Mantengo un vínculo de
creciente cariño con el niño de la imagen, pero no siempre fue así. Al
principio, creo que solo hubo perplejidad. Aunque hayas posado muchas horas, y
aunque muchas veces te hayan dicho que debías mantener la postura, cuesta creer
que ése sea finalmente tu retrato. En aquellos años, me llamaba y me llamaban
de muchas maneras (Carlitos María, Mamocho, Pató), y no sabía con cuál de todos
había dialogado la pintora.
Seguramente haya sido
“Carlitos María”, el más obediente y dócil de los tres. Y el más parecido a las
palabras que Mariette Lydis escribió al dorso del lienzo: “C'est Carlos, fils de Carlos María et de Brigitte”. Esa frase
resumía un orgullo de padres primerizos, pero en mi múltiple vida interior había
por lo menos otros dos que se habían quedado afuera de la escena y que veían
con desconfianza al “colgado”: demasiado “buen hijo”, escasamente rebelde, y
“ese” peinado!!!…
Por otra parte, es extraño
encontrarse con una versión de uno mismo que te observa desde un pasillo o
desde mitad de la sala. Además, a medida que iba pasando el tiempo, se me iban
borrando los pocos recuerdos que tenía de Madame Lydis, y terminé confundiendo
su casa con el atelier de un pintor que vivía en un pasaje poco transitado, y
cuyo balcón miraba hacia las vías del tren.
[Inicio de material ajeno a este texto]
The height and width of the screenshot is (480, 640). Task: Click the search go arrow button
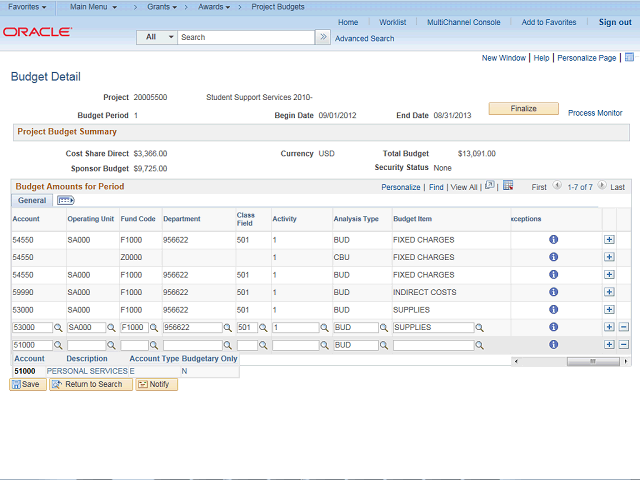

Conservo cierto registro de
esa parte de la bohemia de mis padres que consistía en visitar galerías, y
elegir pinturas que luego formaban parte de nuestro paisaje cotidiano: una “Ana
Frank” de Bruzzone, unos pibes y un desnudo de Fontanet, un paisaje campesino
de De la Fuente y otro desnudo más, también de Mariette Lydis. Ese patrimonio,
seleccionado con esmero y cuidando la armonía del conjunto, fue -sin dudas-
laboriosamente adquirido.
Cuando mi padre murió y,
entre otras cosas fuleras, vinieron las vacas flacas, nos fuimos desprendiendo
de ellos en subastas que administraba un organismo oficial y del que, a gatas,
obteníamos una mínima parte de su precio real y casi ninguna de su valor
afectivo. Mi retrato quedó para el final, como si apostásemos a que un cambio
de la fortuna nos permitiese salvarlo. Cuando le llegó su hora, mi madre me
preguntó si no me afectaba desprenderme de él. Le dije que no y, así como ella,
también quise creer en mis palabras.
Junto con el “desapego”,
pensé entonces, llegaría también el alivio de ser una imagen anónima en un
salón desconocido. Con el paso de los años, recordé y olvidé el retrato del
mismo modo que iba olvidando y recordando tantas otras cosas. Tras la partida
de Brigi, aparecieron unas fotos que ella hizo tomar de aquellos cuadros para
ofrecerlos a los galeristas del Bajo. Ahí me vi
de nuevo, tímido y callado, y descubrí de dónde me viene el hábito de
ponerme la mano debajo de la pierna cuando me siento observado. Y pensé con
ternura en aquel niño, “fils de Carlos
María et de Brigitte”, y en el inadvertido amor de aquellas horas en su
compañía y en la de la pintora de dulce trazo. Se los cuento porque he dejado
el anonimato, y para que me avisen si llegan a verlo.